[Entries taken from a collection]
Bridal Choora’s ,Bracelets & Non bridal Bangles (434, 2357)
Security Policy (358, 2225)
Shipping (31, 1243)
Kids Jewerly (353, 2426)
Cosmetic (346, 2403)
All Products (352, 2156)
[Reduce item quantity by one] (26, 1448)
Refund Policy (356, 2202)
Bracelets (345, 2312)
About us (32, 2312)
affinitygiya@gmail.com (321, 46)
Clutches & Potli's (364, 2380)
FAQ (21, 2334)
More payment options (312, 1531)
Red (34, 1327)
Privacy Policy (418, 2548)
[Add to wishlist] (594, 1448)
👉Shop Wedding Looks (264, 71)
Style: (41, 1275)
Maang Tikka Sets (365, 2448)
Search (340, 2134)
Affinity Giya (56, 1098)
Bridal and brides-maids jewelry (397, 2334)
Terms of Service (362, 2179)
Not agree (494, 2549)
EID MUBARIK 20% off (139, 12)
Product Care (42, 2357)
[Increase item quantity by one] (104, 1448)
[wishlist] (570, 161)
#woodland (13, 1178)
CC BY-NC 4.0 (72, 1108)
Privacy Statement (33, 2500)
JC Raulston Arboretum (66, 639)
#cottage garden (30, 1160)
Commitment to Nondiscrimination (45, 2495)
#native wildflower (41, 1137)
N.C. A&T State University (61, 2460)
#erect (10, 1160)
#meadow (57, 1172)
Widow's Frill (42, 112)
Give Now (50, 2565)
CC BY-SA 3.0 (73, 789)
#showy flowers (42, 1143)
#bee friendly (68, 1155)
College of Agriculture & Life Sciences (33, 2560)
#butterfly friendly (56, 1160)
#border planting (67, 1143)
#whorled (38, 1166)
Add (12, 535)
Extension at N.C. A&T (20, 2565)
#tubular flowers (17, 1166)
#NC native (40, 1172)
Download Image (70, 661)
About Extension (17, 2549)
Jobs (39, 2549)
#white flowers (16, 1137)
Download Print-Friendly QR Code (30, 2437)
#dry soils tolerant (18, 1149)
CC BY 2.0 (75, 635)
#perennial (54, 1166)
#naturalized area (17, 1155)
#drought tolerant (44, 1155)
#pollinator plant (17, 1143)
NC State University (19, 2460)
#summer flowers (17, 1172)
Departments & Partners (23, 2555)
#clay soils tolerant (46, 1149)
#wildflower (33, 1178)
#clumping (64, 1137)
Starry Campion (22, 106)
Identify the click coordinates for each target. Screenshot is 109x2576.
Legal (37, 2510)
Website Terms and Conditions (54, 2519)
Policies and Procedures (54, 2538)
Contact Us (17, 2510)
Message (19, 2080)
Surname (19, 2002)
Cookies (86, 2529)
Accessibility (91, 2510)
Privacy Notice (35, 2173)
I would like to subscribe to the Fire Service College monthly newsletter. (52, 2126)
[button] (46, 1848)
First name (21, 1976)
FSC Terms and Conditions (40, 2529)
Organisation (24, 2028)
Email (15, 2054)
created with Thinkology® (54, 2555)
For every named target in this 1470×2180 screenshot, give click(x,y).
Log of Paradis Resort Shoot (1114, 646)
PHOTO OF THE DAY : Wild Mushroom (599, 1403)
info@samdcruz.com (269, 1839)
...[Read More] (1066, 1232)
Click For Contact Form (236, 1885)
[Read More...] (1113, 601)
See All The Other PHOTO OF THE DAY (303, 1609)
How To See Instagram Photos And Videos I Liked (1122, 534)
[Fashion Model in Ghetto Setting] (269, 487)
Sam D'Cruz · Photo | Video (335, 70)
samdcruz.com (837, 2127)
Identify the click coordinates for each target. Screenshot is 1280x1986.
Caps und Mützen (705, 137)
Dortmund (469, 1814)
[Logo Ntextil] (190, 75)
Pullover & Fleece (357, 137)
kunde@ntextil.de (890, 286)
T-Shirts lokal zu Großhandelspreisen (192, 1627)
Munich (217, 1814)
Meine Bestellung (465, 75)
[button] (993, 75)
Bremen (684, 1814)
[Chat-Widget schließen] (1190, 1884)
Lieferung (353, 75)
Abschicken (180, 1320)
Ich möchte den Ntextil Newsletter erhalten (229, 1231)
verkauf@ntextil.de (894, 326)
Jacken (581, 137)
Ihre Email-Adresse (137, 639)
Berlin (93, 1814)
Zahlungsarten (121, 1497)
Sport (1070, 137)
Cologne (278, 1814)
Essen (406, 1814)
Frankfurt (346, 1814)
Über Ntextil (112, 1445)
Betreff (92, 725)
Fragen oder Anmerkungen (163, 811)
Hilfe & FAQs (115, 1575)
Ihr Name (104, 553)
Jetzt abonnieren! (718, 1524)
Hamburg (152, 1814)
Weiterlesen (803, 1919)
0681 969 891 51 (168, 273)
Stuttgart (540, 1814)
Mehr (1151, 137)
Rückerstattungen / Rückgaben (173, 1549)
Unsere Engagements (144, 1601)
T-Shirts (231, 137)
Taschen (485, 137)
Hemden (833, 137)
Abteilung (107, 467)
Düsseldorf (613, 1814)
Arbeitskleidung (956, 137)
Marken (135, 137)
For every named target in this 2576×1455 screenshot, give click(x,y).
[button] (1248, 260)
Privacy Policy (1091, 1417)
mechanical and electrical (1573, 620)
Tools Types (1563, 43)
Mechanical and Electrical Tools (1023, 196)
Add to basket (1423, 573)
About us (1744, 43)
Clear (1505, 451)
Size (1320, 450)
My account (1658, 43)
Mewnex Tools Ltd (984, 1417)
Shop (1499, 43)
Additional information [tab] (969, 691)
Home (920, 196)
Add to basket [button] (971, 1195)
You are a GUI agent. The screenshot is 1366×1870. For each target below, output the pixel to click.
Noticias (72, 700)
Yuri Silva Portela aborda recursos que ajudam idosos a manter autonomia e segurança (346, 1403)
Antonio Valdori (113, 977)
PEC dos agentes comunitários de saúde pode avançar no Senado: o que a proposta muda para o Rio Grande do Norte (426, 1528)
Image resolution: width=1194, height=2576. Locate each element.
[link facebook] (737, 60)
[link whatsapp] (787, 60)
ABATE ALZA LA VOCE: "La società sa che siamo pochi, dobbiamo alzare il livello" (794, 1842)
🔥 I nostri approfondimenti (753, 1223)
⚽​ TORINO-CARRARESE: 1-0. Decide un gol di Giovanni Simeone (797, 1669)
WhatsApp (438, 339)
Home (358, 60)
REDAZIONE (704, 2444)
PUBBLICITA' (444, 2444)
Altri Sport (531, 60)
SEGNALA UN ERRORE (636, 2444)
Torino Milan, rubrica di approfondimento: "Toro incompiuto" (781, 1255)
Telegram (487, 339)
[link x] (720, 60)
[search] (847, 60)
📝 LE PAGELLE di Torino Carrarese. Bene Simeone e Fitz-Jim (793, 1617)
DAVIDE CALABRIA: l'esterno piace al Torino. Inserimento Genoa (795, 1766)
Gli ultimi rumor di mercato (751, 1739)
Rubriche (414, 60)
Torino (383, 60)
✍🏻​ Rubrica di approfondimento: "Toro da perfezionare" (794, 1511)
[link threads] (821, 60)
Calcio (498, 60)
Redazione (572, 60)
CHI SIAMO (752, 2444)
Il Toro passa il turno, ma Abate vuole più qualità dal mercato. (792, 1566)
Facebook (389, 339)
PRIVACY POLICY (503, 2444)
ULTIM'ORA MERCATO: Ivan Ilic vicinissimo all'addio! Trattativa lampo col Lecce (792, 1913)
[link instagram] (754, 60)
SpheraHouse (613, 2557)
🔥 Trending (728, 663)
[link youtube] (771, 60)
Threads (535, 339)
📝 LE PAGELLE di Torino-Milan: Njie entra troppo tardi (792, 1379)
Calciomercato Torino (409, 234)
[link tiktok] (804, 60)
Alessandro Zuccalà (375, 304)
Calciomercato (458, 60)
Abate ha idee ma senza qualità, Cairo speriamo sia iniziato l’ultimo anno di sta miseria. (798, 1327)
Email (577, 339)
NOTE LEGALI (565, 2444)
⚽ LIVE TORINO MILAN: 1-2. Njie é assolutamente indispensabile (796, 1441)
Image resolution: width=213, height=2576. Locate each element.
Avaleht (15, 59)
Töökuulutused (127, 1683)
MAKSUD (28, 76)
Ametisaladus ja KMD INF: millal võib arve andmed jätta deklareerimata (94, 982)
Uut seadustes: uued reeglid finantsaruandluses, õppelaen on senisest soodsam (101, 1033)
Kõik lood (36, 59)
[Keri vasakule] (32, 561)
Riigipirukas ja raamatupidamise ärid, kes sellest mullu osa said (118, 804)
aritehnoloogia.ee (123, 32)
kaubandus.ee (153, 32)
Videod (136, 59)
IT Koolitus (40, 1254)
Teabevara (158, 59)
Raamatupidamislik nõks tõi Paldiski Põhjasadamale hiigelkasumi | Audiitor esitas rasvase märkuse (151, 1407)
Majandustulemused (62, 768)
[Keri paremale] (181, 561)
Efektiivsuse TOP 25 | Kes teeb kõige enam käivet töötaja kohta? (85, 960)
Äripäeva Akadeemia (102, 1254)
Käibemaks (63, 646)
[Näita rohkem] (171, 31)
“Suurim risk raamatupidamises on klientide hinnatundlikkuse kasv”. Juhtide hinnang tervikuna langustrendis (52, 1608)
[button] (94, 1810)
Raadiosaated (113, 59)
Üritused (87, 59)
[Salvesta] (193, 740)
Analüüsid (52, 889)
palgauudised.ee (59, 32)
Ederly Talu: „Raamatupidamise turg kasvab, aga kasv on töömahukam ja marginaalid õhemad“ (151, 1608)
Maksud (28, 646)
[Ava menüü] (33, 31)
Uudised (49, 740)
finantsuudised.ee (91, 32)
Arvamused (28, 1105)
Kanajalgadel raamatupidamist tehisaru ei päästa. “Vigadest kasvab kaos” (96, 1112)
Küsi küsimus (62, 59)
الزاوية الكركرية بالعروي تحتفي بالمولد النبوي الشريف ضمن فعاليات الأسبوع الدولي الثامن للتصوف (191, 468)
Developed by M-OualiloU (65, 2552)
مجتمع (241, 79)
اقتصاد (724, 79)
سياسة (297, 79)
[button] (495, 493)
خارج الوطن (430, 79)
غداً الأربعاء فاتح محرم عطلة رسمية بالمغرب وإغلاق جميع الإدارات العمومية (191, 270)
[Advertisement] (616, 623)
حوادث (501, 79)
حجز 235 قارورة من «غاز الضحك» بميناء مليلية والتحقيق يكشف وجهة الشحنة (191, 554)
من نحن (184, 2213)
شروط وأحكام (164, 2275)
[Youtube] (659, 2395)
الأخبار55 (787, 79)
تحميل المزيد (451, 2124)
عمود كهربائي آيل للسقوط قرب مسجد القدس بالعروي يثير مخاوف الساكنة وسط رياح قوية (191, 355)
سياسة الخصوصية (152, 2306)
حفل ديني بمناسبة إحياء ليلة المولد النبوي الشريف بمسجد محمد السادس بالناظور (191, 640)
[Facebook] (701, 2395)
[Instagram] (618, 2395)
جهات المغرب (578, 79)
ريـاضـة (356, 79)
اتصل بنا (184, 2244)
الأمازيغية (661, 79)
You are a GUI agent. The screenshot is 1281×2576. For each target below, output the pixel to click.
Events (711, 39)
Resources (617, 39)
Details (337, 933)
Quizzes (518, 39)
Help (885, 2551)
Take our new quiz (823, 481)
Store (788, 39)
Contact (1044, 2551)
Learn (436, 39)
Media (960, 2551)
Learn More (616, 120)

* **Problem requirements**
Look through the entries and return each line that has the word "qualità" in it.

* **Answer area**
Il Toro passa il turno, ma Abate vuole più qualità dal mercato. (792, 1566)
Abate ha idee ma senza qualità, Cairo speriamo sia iniziato l’ultimo anno di sta miseria. (798, 1327)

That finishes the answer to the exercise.